III. It is readily granted, and hath been formerly proved, that the uncorrupted light of nature manifests the wisdom, power, goodness, equity, and some other perfections of God. But it is irrefragably evident, that the light of nature, as possessed by every man in his present corrupted state, amidst so many powerful vicious inclinations and customs, doth not afford proper views of them.—Who knoweth not, how fearfully the wise Egyptians, the learned Chaldeans, the intelligent Greeks, and the enlightened Romans, became vain in their imaginations? [Rom 1:21]—and that, at least the vulgar, who, being most numerous, ought to have had the law of nature peculiarly adapted to them, and who certainly had it in their breasts as well as others, looked on their gods as exceedingly numerous, and many of them as absolute monsters of cruelty, unchastity, theft, low revenge, and other abominations, in which they themselves delighted.—If all the notions of the modern Siberians, Kamchatkans, Hottentots, and Patagonians, which are very little corrupted by Revelation,—or even of the ancient Sabians, Magians, and Hellenists, relative to religion, were collected, What a fine system of theology should we have?—How many thousand gods?—How many antic ceremonies, more resembling the ridiculous ape, the cruel tiger, or the nasty sow, than a rational creature worshipping his God?—Meanwhile, how could ever men's inward law of nature infallibly assure them of the infinite power, wisdom, goodness, or equity of the sun, moon, and stars,—or of pyed bulls, serpents, dogs, cats, leeks, onions, stones, stocks, etc. which it is certain they worshipped as gods, and instead of the true God.—Nay, had our infidel doctors been nothing indebted to that Revelation which they so uncandidly abuse, it is not probable, that their knowledge would have much transcended that of some brutes.

It hath never been proved that the light of nature manifests God never as merciful to the transgressors of his law.—In his common providence, there are manifold instances of his patience.

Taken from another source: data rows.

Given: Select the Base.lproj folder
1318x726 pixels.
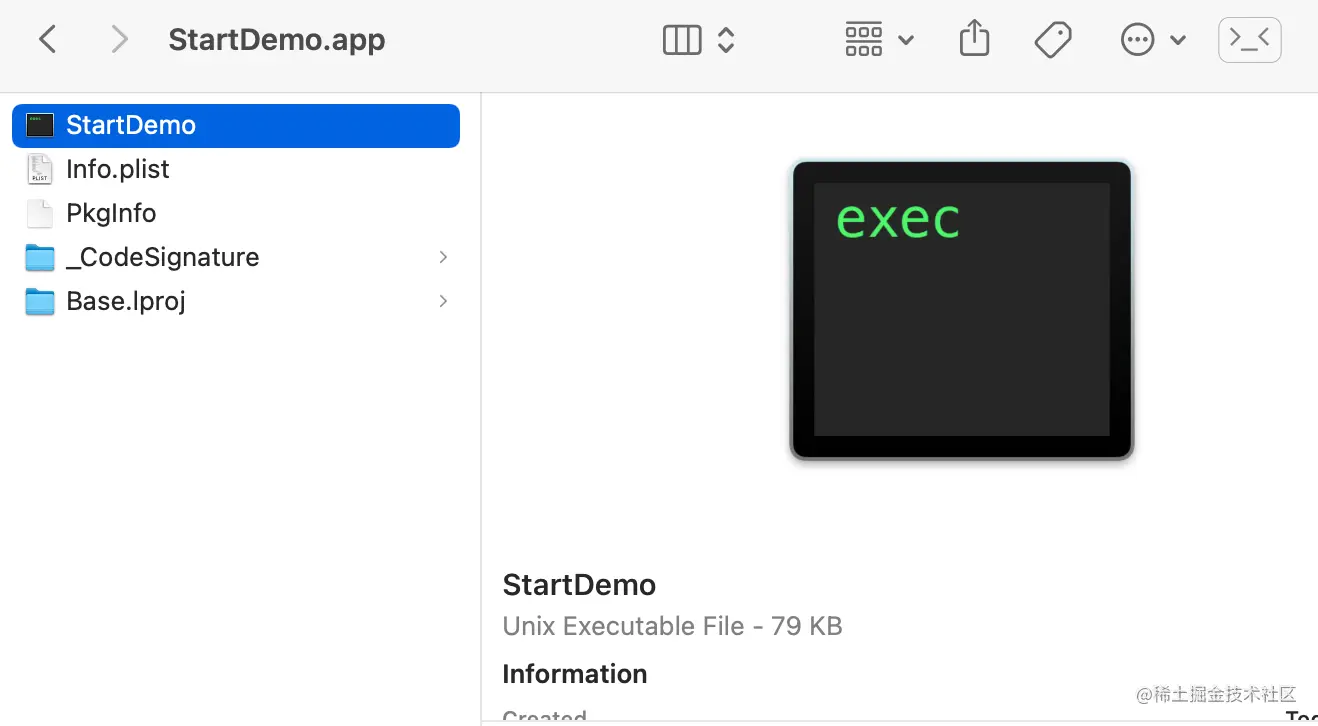Looking at the screenshot, I should pyautogui.click(x=126, y=301).
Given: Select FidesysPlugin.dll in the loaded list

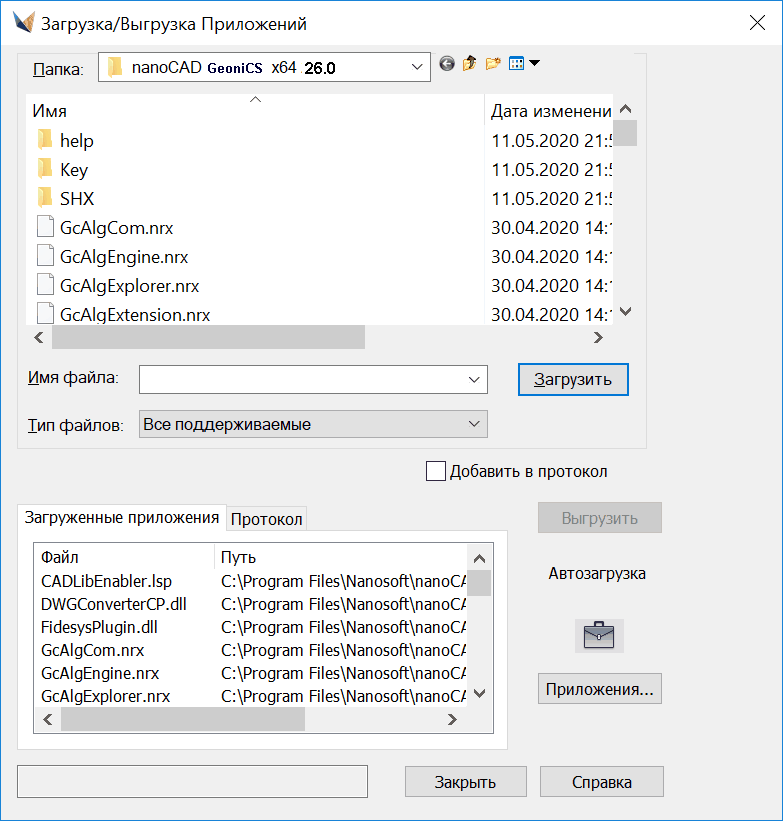Looking at the screenshot, I should click(99, 628).

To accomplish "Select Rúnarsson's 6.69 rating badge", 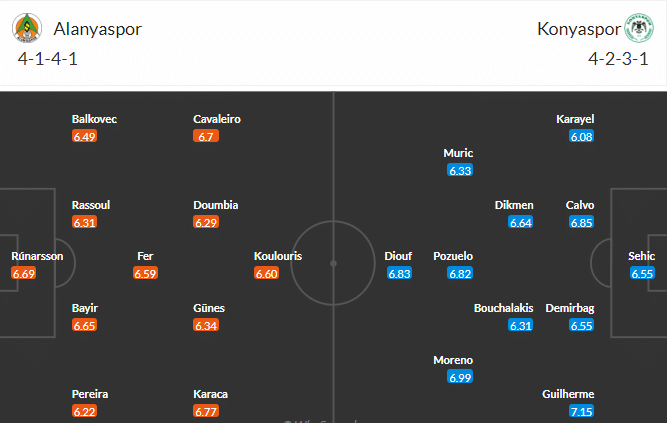I will [x=23, y=273].
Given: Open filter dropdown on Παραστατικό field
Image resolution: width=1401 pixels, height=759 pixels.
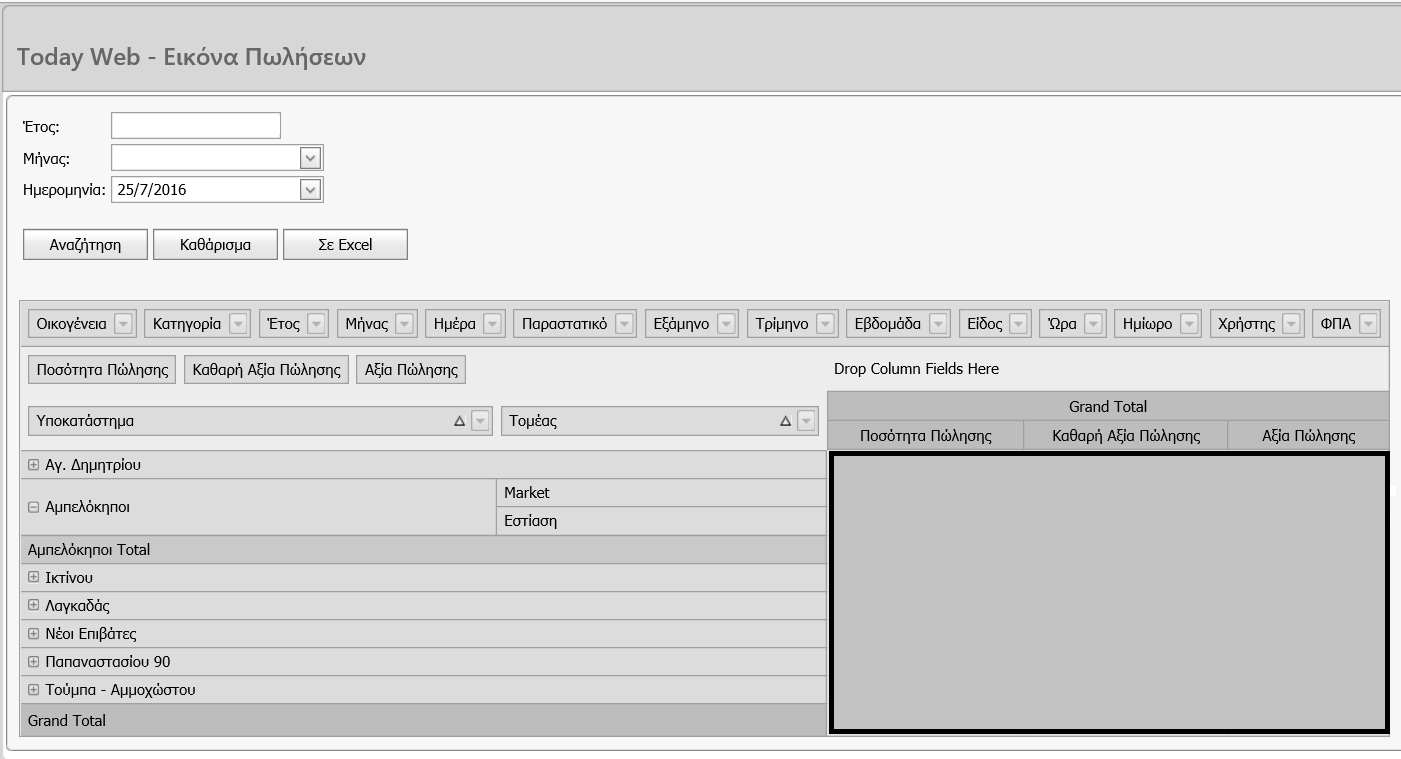Looking at the screenshot, I should (625, 324).
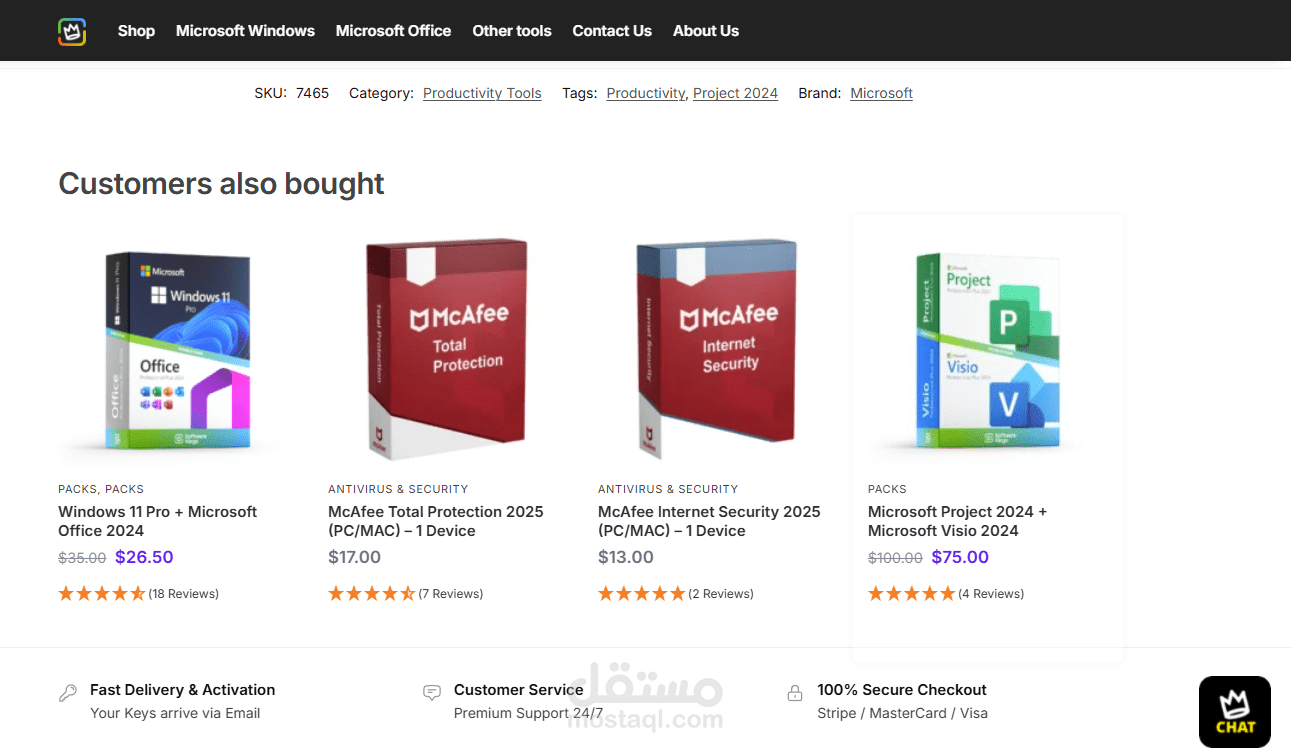Click the crown logo in the header

coord(72,31)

But who knows but he may be enduring with much longsuffering the vessels of wrath fitted to destruction? [Rom 9:22]—If men be still in their original state, they cannot be miserable, and so not proper objects of mercy.—If they have fallen from it, they must have done so, by their deviation from the law of their infinite Sovereign, and from attention to the infinitely important end of his honour, and the general good of his creatures,—and hence their crime must be infinitely heinous.—Now, what certain proof doth the Light of nature afford us, that God will forgive an infinite crime, without full satisfaction to his justice; or that he will render men happy to the uttermost, if, for the time to come, they do the best, that their corrupt nature, which is enmity against him, deceitful above all things, and desperately wicked, [Jer 17:9] is capable of?—Must God trample on his own infinite majesty and honour, or on his own infinite equity to himself and his creatures, that his mercy may be exercised on treacherous rebels?—Can even a magistrate, consistent with wisdom, goodness, and equity, save murderers from punishment, and promote them to honour, providing they become penitent?—Doth not the almost universal oblation of sacrifices among heathens clearly prove, that their consciences dictated to them, That God cannot be merciful and kind to transgressors, even though penitent, without receiving a proper atonement to his justice for their crimes.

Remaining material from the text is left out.